From Single Agent to Swarm Intelligence
The impact of autoresearch quickly extended beyond Karpathy’s initial implementation. Varun Mathur, CEO of Hyperspace AI, distributed the single-agent loop across a peer-to-peer network, creating a swarm of autonomous researchers. On the night of March 8–9, 35 agents on the Hyperspace network conducted 333 experiments unsupervised.
This distributed approach revealed several key insights:
- Hardware Diversity as a Feature: H100 GPUs employed brute-force methods to uncover optimal learning rates, while CPU-only agents on laptops focused on initialization strategies and normalization choices due to limited computational resources.
- Gossip-Based Discovery: Agents shared successful improvements in real-time using the GossipSub protocol. For example, when one agent discovered that Kaiming initialization reduced loss by 21%, the information rapidly spread throughout the network.
- Compression of History: The agents independently rediscovered established machine learning milestones – such as RMSNorm and tied embeddings – that previously took human researchers years to formalize.
Marketing Applications and the Experiment Loop
The potential of autoresearch extends beyond machine learning. Eric Siu, founder of Single Grain, applied the concept to marketing, proposing a system that could run tens of thousands of experiments annually. Siu suggests that future marketing teams will run 36,500+ experiments per year, automating the testing of landing pages, ad creatives, and email subject lines to identify what resonates most effectively with a specific audience.
This approach, according to Siu, creates a “proprietary map” of audience preferences, building a competitive advantage based on accumulated experiment data rather than solely on marketing expertise. He argues that winning companies will be defined by their speed of experimentation.
Community Discussion and Future Implications
The release of autoresearch has sparked discussion within the AI community. Concerns have been raised about the potential for “spoiling” the validation set through over-optimization, where models become tailored to the specific quirks of the test data rather than achieving general intelligence. However, Karpathy maintains that the observed gains are real and substantial, representing meaningful performance improvements.
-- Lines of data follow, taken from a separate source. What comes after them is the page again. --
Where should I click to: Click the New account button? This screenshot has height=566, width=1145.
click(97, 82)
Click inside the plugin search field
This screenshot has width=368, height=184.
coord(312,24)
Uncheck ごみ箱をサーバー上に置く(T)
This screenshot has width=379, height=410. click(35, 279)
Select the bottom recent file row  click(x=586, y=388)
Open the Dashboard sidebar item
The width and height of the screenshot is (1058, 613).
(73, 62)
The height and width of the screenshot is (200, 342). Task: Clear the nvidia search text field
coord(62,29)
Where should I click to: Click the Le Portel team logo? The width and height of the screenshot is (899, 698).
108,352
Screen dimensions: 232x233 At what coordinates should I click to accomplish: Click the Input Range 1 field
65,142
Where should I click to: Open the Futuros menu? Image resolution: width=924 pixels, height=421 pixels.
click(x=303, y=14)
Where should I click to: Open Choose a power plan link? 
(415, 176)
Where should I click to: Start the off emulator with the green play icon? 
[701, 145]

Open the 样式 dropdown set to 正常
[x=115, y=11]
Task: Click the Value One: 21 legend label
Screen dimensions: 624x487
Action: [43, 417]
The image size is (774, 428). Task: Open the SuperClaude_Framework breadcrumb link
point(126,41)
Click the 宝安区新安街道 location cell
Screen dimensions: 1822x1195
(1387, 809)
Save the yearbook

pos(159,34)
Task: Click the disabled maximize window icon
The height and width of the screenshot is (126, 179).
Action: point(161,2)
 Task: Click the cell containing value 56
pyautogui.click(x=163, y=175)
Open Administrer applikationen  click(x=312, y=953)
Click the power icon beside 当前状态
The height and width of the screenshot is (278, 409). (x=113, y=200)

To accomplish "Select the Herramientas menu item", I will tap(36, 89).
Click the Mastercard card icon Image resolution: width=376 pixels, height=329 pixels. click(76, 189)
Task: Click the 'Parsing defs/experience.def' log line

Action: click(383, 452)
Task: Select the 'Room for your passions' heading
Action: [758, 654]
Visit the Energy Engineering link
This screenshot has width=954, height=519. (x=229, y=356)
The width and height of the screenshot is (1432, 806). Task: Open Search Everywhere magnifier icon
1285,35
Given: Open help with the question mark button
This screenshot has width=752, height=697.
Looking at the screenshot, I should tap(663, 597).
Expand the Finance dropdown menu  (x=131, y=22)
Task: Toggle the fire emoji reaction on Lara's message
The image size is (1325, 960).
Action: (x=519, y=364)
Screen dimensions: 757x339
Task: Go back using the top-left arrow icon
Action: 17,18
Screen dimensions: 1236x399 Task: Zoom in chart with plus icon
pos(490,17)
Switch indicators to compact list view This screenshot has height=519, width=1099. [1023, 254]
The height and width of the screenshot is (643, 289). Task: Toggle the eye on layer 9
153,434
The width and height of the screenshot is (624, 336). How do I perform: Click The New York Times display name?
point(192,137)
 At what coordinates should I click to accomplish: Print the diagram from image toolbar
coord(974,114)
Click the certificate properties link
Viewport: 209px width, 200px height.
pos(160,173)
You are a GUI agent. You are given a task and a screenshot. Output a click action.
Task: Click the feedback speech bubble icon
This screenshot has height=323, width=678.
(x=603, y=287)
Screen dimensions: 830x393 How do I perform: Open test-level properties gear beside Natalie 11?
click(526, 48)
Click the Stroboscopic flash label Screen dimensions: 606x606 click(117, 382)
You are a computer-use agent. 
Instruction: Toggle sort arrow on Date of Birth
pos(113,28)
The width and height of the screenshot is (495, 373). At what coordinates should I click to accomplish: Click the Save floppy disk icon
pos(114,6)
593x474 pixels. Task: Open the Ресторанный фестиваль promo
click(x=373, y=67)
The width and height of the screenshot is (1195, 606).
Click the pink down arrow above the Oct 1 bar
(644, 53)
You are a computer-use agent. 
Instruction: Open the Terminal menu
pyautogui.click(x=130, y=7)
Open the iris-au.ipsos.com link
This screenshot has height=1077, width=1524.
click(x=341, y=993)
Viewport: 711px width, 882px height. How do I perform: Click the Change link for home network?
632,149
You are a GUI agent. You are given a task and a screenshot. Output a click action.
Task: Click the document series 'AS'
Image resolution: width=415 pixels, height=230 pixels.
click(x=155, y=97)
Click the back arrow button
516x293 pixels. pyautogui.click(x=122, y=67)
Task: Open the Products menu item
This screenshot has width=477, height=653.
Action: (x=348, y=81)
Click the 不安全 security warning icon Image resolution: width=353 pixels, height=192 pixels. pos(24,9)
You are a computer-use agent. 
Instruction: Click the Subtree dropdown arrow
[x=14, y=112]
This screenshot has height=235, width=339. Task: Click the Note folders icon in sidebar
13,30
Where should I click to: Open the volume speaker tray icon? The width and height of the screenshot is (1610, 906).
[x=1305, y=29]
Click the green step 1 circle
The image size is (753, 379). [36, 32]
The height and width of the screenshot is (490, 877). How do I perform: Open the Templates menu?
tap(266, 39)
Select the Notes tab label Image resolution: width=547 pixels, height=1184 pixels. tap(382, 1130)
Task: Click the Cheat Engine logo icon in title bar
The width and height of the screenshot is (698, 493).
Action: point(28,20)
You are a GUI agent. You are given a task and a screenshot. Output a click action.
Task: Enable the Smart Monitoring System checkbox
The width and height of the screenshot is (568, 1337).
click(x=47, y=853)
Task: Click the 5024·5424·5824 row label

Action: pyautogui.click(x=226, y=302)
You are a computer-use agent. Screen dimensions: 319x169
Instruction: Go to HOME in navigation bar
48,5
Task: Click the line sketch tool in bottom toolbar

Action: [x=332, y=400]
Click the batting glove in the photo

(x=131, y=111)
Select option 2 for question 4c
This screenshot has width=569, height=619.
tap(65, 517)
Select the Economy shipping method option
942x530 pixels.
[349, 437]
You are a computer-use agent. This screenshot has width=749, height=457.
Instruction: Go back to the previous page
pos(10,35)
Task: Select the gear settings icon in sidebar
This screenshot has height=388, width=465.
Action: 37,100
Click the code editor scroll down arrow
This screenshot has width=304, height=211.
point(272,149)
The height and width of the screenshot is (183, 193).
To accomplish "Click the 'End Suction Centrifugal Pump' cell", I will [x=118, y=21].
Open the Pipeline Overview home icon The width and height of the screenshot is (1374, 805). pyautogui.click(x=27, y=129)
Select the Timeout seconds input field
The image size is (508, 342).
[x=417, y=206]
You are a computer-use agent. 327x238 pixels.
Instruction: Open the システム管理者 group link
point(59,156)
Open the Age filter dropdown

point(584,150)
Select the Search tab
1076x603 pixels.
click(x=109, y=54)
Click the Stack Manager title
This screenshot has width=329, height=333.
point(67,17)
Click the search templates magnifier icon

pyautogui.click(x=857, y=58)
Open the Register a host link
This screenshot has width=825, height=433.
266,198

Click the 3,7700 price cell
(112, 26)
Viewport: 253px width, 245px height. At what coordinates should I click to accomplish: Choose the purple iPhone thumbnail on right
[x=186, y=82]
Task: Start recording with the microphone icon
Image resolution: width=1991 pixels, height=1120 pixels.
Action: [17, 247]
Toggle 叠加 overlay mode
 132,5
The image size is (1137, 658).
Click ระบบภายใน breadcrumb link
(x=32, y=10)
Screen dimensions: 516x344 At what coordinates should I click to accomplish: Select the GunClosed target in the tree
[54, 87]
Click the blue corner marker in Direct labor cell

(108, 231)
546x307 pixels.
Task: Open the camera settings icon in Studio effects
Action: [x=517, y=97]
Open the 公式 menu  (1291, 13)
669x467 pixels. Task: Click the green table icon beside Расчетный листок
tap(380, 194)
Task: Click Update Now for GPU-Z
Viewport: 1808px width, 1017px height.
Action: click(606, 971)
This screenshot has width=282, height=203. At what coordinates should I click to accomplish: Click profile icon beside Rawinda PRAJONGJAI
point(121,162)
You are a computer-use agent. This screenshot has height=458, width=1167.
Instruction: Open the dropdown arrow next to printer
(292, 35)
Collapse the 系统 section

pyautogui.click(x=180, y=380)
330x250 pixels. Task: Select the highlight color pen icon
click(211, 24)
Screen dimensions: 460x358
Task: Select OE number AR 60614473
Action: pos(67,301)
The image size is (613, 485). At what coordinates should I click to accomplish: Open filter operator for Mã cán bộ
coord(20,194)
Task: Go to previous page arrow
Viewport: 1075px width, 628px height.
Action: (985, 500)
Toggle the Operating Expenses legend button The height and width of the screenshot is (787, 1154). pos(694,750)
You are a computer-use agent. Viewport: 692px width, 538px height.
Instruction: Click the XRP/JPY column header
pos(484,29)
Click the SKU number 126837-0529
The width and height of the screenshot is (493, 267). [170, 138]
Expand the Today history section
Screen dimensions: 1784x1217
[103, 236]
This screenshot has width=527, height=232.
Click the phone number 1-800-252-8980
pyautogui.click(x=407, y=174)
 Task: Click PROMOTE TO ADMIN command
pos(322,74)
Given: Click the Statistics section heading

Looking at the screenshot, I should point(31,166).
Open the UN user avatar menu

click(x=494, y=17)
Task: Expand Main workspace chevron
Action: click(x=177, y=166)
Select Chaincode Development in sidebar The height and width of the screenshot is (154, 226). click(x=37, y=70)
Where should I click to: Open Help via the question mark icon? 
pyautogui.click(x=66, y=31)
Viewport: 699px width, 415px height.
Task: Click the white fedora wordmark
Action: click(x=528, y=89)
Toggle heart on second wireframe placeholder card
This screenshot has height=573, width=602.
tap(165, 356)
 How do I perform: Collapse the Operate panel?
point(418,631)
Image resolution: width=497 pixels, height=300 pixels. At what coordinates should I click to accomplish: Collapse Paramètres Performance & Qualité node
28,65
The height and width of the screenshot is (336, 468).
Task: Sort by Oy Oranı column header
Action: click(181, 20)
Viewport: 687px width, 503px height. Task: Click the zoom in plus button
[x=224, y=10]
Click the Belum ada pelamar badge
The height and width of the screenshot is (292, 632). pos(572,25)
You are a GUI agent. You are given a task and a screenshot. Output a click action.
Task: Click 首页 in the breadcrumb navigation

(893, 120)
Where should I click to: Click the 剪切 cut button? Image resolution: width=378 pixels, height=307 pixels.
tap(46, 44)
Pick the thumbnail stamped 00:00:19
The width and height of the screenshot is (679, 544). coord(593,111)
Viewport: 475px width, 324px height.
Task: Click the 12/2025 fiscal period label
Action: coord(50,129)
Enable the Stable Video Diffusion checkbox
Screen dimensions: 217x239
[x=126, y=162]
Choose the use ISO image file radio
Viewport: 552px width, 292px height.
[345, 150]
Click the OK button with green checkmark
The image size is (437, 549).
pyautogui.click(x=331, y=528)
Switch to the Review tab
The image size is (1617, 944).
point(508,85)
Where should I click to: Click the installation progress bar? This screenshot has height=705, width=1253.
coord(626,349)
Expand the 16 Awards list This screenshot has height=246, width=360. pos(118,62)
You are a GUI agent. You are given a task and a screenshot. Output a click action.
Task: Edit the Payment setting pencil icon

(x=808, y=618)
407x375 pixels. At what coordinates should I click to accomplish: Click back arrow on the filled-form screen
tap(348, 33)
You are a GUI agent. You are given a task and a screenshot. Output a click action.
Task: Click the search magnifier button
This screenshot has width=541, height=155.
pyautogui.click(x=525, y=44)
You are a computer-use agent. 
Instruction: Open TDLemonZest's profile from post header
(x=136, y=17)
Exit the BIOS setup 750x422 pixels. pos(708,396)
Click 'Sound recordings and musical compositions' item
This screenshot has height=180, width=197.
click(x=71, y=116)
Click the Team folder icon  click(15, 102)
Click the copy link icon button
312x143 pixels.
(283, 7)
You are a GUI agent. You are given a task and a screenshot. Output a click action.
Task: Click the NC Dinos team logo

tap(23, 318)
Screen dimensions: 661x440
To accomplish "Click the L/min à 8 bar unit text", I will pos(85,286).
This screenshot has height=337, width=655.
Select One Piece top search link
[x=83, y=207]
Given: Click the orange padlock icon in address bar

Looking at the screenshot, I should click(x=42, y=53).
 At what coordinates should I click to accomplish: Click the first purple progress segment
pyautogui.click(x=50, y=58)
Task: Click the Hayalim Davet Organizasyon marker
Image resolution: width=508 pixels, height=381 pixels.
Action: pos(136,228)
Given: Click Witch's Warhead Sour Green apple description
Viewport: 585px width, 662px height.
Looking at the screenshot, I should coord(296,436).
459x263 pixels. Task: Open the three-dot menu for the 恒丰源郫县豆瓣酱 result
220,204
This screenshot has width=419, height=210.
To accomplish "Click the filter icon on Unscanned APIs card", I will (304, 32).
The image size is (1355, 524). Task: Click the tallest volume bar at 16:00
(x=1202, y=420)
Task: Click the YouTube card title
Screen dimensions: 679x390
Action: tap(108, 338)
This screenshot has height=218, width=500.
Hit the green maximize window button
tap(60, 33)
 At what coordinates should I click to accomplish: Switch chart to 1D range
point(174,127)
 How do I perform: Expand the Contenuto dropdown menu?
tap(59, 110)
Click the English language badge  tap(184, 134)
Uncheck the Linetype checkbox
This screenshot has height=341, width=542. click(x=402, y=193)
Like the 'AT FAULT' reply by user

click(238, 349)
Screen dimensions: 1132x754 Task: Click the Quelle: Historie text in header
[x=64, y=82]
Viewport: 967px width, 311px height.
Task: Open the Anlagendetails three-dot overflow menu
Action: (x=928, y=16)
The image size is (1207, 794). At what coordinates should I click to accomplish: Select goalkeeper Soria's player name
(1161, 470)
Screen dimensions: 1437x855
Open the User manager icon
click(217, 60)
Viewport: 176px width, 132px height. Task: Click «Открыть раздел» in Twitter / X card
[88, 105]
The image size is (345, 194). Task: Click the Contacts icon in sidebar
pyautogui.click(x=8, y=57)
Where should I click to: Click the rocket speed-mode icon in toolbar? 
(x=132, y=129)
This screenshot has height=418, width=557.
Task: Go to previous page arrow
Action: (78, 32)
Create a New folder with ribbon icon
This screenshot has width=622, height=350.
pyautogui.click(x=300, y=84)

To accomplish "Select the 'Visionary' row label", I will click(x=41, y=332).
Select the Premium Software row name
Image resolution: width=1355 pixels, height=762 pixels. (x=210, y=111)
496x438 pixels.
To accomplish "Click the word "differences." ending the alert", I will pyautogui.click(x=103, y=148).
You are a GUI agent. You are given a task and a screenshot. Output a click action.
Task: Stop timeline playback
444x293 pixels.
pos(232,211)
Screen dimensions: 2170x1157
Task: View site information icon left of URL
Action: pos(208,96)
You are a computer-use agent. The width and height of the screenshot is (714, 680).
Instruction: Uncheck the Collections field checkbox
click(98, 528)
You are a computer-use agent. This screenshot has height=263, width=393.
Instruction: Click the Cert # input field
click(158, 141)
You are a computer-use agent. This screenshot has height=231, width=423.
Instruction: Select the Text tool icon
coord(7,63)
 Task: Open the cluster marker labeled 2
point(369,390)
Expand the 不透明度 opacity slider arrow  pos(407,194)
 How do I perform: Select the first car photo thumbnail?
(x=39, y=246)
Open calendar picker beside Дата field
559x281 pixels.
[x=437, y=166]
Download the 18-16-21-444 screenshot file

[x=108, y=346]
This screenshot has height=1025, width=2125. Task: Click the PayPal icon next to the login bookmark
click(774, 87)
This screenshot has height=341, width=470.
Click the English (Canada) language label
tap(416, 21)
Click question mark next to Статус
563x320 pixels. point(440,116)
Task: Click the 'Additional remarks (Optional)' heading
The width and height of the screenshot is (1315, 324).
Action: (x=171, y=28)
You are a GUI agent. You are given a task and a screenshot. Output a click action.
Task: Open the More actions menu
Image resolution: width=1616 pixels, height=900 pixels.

The project highlights a shift in the role of humans in research, moving from experimenters to experimental designers. As tools like DarkMatter, Optimization Arena, and NanoClaw emerge, the primary bottleneck to AI progress may become our ability to define the constraints and objectives of the search process.
The release of autoresearch marks a significant step towards a future where AI agents autonomously drive discovery across a wide range of disciplines.